But she has also had to make concessions to keep the peace in her coalition, including a promise to create a national park in central Iceland which is home to 32 active volcano systems and 400 glaciers.
This is only the second time since 2008 that a government has made it to the end of its four-year mandate on the sprawling island.
Deep public distrust of politicians amid repeated scandals sent Icelanders to the polls five times from 2007 to 2017.
The Independence Party, which polls credit with around 20-24% of votes, also risks losing seats but is expected to remain the largest political party.
Its leader, Finance Minister Bjarni Benediktsson, is a former prime minister who comes from a family that has long held power on the right.
He is eyeing the post of prime minister.
Mr Benediktsson has survived several political scandals, including being implicated in the 2016 Panama Papers leak that revealed offshore tax havens, and is standing in his fifth election.

***

## Written instruction
Keep going with the article on Iceland's election from its last sentence.

## Data
***

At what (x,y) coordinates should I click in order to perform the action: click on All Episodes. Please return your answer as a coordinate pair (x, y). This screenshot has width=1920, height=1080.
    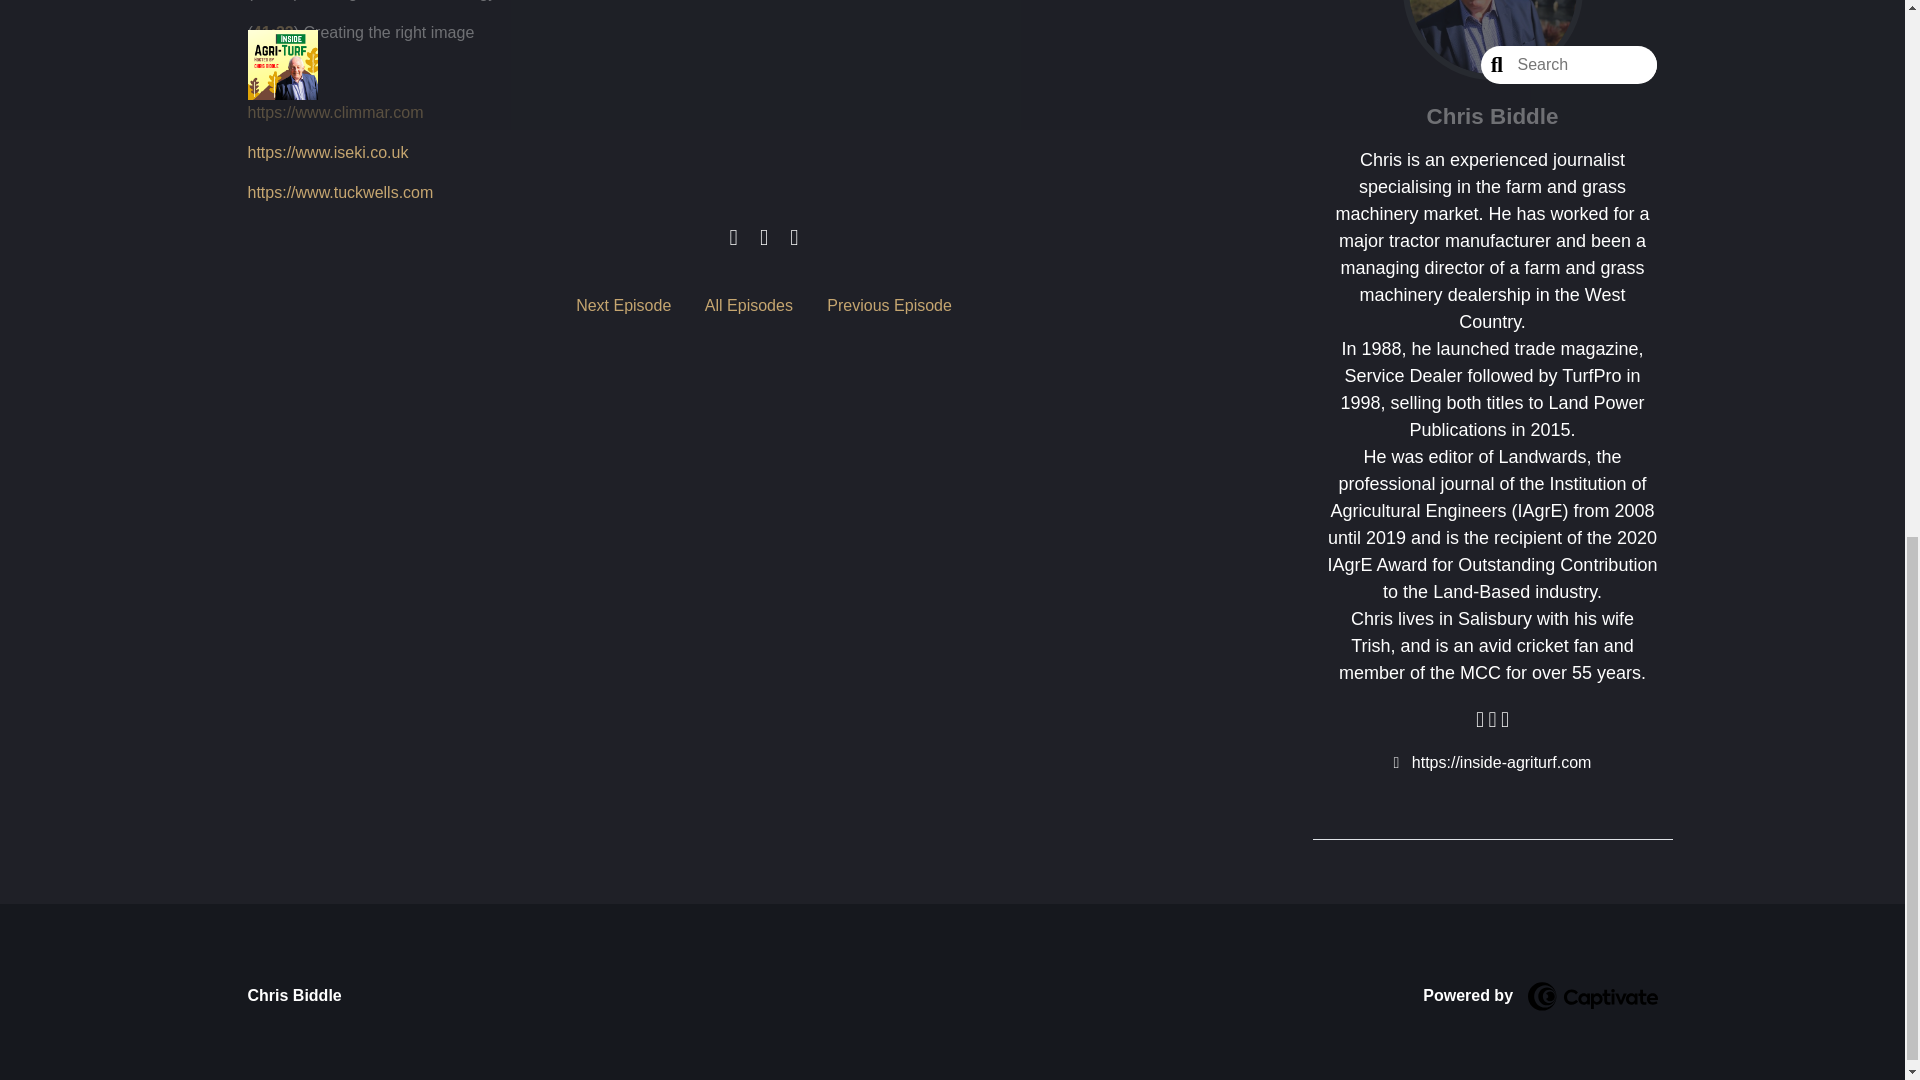
    Looking at the image, I should click on (748, 306).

***

## Written reply
"I'm optimistic, I feel supported," he told a campaign rally this week, insisting his party would continue to be "the backbone of the next government".
But there are five other parties all hot on his heels, credited with 10 to 15% of votes.
They are the Left-Green Movement, the Progressive Party, the Social Democratic Alliance, the libertarian Pirate Party and the centre-right Reform Party. A new Socialist Party is also expected to put in a strong showing.
"There is not a clear alternative to this government. If it falls and they can't continue, then it's just a free-for-all to create a new coalition," political scientist Eirikur Bergmann said.